About Research Notes

Did you know that we are always trying to learn more about our art collection? The Barnes has a team of curators, scholars, conservators, and archivists who are actively engaged in research about the treasured works on view in our galleries. Almost every day we uncover something new—from small details like when an object entered the collection or who may have owned it before, to larger discoveries like unknown sketches on the backs of two Cézannes!
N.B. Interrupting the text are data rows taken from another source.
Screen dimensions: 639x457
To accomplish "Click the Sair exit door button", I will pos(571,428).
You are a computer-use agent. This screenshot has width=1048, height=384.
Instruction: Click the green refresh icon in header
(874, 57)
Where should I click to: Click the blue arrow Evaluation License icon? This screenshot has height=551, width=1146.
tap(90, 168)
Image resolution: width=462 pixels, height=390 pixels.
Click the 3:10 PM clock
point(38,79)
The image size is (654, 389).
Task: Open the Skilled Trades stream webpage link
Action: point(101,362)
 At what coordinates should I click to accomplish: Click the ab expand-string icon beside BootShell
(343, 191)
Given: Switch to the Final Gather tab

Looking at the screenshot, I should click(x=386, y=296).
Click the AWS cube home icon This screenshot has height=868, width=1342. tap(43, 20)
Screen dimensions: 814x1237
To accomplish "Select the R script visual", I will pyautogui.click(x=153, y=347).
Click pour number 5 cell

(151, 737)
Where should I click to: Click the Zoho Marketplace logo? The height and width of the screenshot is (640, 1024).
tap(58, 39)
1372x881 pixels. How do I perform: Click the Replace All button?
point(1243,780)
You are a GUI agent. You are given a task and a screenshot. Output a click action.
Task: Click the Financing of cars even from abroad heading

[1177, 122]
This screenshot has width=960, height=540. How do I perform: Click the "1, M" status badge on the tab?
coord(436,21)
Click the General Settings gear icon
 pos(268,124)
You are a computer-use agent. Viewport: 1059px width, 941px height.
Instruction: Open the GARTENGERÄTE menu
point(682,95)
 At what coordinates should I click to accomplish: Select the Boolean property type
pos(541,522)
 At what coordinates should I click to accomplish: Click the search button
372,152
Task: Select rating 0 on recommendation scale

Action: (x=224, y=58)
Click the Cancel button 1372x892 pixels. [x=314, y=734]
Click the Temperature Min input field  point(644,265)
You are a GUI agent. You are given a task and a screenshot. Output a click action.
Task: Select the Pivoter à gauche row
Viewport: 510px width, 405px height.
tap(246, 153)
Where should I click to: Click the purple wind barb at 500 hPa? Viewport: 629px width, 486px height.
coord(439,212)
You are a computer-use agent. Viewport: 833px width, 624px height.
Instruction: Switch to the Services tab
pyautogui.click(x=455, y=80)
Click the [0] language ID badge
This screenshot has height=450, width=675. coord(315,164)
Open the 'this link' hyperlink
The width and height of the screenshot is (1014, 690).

We work constantly to bring new interpretations to works in our collections, linking objects to historical information about the artist or about the time period in which it was made. Barnes Research Notes is a new feature that presents some of our most recent discoveries and theories.

Dr. Barnes, Joan Miró, and the Spanish Civil War

By Brandon Truett, Barnes intern

Hung on the east wall of Room 11, Joan Miró’s Group of Personages (July 9, 1938) and Group of Women (July 15, 1938) are among the more abstract works in the Barnes collection. The paintings present amorphous, vaguely human shapes suspended in a murky, undefined space. As with Miró’s work from the 1920s and early ’30s, the figures appear on the verge of formation, half human, half monster, with occasional moments of recognizable imagery—a face, a torso, an arm—that get swallowed up in the overall ambiguity. If this imagery seems to emerge from the realm of the unconscious, it is at the same time very connected to real-world events.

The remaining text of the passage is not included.